- _WHAT TO WORK ON_:
1. Reproduce word for word everything in the structural variant benchmarking text from "Table 4 The" down to "depths of coverage.".
2. Name every structural variant caller evaluated in the structural variant benchmarking text.

-- DOCUMENT TEXT follows --

The precision, recall, and F-score values for SV calling (Sniffles, SVIM, CuteSV, and PBSV) following Minimap2, LRA, NGMLR, and Pbmm2 alignments at different depths of coverages are displayed in Tables 4, 5 and 6; for the NA12878 (Figs. 2, 3, 4, 5), NA24385 (Figs. 6, 7, 8, 9) and simulated SI00001 (Figs. 10, 11, 12, 13) human genome datasets, respectively. The benchmarking results for the three reference datasets, combined with four different long-read aligners (Minimap2, LRA, pbmm2, and NGMLR) and four different structural variant callers (CuteSV, Sniffles, PBSV, and SVIM), revealed that the SV caller performance varies depending on the dataset and the specific SV types being analyzed. It was also revealed that the average F1 score increased with sequencing coverage, and that Sniffles and CuteSV tend to perform well across different aligners and coverage levels, followed by SVIM, PBSV, and SVDSS in last place. The CuteSV caller has the highest average F1 score (82.51%) and recall (78.50%) of the five SV callers. Also, CuteSV scored the second-highest average precision value (78.50%), showing that it can recognize a high percentage of actual SVs while minimizing false positives. The Sniffles caller closely follows the average scores of CuteSV; it has the highest average precision value (94.33%), the second-highest average F1-score (78.88%), and Recall (72.47%) of the five SV callers. The Sniffles caller may overlook actual SVs due to its lower average recall value than the CuteSV caller. In third place, after CuteSV and Sniffles, comes SVIM which has the third-highest average F1-score (75.02%) and precision (93.52%) among the five SV callers; however, the average Recall (68.10%) is lower than that of the CuteSV and Sniffles callers. The SVIM caller may overlook certain SVs but has a low false positive rate. Furthermore, PBSV has a lower average F1-score (73.55%), precision (88.30%), and recall (68.42%) than the top three SV callers. This shows that the PBSV caller may generate more false positives and overlook some actual SVs. The SVDSS caller's average F1-score (55.49%) and recall (42.28%) are the lowest of the five SV callers, suggesting it may miss a lot of actual SVs. The SVDSS caller has a high precision value (82.33%), indicating few false positives.

Table 4 The precision, recall, and F-score values for SV calling for the NA12878 sample with Sniffles, SVIM, CuteSV, PBSV and SVDSS following Alignment with the four evaluated aligners Minimap2, LRA, ngmlr and pbmm2 at different depths of coverage.

-- DOCUMENT TEXT concluded --
-- PROVIDED INFORMATION follows --

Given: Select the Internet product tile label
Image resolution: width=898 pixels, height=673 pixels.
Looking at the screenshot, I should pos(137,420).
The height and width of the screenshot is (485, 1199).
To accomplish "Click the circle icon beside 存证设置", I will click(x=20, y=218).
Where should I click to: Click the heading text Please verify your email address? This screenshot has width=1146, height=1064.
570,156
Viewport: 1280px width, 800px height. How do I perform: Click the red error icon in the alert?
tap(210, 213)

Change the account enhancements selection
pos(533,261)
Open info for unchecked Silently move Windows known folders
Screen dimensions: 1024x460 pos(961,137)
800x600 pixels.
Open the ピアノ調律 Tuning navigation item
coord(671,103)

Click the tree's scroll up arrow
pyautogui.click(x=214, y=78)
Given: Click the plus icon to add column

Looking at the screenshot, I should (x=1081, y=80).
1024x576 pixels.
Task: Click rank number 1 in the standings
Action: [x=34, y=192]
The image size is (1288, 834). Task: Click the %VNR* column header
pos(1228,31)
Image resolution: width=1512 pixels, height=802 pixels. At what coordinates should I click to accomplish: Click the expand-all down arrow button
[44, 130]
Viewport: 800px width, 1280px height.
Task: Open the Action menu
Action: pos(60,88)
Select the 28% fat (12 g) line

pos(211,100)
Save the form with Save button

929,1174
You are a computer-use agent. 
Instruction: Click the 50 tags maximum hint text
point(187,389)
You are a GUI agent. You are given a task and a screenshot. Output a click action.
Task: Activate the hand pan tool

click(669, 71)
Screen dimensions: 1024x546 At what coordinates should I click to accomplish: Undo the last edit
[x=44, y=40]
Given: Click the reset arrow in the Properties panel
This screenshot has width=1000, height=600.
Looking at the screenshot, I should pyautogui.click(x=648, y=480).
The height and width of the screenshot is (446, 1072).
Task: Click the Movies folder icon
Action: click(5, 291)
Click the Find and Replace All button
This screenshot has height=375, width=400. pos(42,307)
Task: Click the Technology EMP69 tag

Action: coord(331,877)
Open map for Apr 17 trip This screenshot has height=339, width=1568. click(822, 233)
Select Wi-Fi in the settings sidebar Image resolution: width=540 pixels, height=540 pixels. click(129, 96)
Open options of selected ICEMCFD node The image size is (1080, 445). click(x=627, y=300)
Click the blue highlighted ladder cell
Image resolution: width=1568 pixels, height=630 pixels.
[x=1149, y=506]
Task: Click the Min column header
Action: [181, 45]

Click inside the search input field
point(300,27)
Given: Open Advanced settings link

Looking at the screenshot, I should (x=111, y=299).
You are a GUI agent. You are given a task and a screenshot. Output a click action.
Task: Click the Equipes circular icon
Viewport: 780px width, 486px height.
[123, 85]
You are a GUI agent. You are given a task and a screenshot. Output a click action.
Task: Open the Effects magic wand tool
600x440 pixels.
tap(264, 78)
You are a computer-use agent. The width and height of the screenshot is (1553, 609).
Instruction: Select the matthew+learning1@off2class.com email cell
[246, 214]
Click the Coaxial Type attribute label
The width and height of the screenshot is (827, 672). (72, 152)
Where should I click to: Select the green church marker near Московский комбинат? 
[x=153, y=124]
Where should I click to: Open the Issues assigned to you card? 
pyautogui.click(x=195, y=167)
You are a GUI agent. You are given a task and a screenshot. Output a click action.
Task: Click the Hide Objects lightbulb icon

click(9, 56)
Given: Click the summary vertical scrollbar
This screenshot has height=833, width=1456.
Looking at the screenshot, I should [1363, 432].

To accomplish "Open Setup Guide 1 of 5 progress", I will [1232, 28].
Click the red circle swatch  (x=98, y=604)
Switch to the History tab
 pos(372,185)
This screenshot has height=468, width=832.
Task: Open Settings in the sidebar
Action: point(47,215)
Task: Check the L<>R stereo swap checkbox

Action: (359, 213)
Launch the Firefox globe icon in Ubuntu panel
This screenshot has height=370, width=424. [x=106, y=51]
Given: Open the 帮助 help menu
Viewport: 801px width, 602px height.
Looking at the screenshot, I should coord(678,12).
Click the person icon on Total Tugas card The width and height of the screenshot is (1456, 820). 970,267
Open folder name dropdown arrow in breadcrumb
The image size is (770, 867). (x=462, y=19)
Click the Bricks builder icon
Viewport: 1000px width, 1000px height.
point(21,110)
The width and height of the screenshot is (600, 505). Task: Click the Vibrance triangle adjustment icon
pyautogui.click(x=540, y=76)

-- PROVIDED INFORMATION concluded --

- _SOLUTIONS_:
1.
Table 4 The precision, recall, and F-score values for SV calling for the NA12878 sample with Sniffles, SVIM, CuteSV, PBSV and SVDSS following Alignment with the four evaluated aligners Minimap2, LRA, ngmlr and pbmm2 at different depths of coverage.

2. Sniffles, SVIM, CuteSV, PBSV, SVDSS